Top of TASK DATA

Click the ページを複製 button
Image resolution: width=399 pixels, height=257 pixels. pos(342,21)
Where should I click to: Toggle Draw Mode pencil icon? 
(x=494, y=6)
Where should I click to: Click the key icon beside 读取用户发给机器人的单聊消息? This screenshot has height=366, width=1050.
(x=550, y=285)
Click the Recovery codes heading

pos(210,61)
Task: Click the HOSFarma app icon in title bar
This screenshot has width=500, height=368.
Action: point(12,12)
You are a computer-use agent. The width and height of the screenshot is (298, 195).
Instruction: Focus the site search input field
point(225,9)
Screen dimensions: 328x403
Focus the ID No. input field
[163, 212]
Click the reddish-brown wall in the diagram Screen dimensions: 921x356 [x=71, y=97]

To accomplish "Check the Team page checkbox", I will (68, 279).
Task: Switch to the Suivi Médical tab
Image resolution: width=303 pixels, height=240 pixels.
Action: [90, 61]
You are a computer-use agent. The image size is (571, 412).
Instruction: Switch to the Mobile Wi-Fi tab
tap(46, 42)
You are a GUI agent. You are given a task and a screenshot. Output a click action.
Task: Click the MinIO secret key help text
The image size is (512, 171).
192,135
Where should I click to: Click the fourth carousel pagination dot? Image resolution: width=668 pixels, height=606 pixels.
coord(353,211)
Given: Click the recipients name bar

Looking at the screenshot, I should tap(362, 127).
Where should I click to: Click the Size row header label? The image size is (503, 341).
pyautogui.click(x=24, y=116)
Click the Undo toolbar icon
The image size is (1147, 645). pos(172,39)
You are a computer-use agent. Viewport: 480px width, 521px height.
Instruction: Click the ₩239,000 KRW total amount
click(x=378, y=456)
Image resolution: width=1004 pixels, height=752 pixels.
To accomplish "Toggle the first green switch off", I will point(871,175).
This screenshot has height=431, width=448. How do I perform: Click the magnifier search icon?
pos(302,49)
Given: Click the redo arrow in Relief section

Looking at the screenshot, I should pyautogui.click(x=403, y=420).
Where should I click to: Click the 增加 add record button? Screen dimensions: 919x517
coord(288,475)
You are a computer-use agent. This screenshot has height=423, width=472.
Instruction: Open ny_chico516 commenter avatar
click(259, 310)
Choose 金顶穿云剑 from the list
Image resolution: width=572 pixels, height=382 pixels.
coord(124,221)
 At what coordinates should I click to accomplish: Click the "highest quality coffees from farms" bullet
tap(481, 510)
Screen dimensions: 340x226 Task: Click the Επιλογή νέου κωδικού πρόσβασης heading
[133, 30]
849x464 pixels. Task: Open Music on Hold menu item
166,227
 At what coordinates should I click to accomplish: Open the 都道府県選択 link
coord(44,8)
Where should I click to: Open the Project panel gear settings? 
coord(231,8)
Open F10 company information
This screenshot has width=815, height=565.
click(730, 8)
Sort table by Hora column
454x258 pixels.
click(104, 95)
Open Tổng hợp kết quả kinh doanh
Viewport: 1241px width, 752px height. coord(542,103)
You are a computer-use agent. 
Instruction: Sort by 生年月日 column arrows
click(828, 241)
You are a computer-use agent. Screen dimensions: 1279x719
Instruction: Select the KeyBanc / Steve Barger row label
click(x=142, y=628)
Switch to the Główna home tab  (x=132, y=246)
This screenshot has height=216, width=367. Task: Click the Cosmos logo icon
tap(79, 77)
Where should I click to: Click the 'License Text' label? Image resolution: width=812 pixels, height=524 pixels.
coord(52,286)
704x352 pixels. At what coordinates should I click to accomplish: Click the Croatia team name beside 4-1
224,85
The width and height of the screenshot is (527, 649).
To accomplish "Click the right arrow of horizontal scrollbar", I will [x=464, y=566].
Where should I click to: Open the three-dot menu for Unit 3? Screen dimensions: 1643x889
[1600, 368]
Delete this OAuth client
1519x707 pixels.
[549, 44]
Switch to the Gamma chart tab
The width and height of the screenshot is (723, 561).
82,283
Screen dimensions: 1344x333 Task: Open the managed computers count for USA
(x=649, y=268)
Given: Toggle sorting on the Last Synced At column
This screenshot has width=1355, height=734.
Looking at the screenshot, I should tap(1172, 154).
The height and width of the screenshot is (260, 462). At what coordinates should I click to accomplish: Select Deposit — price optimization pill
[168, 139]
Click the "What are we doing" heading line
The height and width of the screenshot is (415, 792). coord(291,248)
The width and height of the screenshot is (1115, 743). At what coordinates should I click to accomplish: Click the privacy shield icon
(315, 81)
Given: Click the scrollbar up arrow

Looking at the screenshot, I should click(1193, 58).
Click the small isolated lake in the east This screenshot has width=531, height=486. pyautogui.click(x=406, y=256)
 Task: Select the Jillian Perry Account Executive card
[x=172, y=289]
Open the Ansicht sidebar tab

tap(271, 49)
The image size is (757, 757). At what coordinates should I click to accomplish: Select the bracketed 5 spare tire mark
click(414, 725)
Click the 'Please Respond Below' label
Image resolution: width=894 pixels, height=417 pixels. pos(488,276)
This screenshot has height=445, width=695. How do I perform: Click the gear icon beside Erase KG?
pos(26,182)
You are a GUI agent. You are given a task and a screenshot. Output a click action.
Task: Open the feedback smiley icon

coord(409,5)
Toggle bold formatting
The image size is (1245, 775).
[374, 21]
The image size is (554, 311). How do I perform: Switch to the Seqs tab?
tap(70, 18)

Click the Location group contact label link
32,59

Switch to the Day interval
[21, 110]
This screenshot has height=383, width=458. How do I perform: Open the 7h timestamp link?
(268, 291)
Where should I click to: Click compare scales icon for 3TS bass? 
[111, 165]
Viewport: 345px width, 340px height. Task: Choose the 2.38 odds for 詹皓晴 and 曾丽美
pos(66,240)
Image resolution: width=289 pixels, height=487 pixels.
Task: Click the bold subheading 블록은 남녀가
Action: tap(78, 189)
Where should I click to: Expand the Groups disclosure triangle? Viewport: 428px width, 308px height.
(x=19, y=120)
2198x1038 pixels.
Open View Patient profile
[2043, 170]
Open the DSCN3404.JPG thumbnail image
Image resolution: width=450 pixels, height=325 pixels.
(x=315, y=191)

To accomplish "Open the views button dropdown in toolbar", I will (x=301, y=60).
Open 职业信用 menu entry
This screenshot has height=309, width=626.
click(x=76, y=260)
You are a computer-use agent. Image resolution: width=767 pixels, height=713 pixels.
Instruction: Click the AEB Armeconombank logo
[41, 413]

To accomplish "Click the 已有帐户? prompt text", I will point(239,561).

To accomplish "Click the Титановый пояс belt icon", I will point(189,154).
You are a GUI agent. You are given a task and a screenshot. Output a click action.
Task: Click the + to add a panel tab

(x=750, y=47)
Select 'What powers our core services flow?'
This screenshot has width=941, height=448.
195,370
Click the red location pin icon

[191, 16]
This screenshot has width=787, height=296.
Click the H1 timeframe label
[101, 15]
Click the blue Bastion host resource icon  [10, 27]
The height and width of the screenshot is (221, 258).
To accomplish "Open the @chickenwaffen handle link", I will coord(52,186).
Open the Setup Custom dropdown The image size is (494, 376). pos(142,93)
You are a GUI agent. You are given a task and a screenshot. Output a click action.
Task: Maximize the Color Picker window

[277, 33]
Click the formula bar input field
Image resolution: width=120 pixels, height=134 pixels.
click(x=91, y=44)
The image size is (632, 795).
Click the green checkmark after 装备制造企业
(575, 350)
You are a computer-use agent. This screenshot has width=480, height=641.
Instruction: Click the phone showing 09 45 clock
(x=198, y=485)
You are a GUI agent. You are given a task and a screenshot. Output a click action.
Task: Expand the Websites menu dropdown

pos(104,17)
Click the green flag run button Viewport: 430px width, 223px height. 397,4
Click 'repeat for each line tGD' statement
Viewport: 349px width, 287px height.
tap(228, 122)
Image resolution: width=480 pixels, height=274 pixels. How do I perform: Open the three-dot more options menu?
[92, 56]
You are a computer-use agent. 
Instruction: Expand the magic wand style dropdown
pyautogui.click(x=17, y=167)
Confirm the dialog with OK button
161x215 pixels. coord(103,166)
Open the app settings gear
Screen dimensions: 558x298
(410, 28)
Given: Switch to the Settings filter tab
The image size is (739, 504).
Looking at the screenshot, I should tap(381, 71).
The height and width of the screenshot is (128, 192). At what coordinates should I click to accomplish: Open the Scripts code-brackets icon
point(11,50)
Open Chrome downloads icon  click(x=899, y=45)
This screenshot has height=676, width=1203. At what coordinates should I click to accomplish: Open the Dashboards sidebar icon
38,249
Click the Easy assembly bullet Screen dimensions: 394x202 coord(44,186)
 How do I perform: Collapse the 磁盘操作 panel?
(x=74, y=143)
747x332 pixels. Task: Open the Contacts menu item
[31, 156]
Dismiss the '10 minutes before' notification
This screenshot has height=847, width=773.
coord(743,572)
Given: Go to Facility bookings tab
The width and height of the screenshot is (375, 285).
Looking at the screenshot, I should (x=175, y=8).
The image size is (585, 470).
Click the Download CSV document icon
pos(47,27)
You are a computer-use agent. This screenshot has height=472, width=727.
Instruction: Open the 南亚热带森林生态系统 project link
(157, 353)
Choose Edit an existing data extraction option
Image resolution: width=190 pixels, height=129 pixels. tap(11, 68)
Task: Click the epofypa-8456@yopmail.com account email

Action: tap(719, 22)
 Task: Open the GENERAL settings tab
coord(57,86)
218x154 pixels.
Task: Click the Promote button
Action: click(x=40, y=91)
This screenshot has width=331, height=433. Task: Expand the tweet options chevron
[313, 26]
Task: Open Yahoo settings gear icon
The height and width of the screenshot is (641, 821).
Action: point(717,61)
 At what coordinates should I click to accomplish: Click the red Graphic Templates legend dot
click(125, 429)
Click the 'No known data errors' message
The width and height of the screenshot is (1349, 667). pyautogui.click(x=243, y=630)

Bottom of TASK DATA

TRY IT. Copy all the lines from the data above that hold the word "will".

ANSWER TO THIS TASK.
To accomplish "Check the Team page checkbox", I will (68, 279).
To accomplish "Toggle the first green switch off", I will point(871,175).
To accomplish "Click the right arrow of horizontal scrollbar", I will [x=464, y=566].
To accomplish "Open the views button dropdown in toolbar", I will (x=301, y=60).
To accomplish "Click the 已有帐户? prompt text", I will point(239,561).
To accomplish "Click the Титановый пояс belt icon", I will point(189,154).
To accomplish "Open the @chickenwaffen handle link", I will coord(52,186).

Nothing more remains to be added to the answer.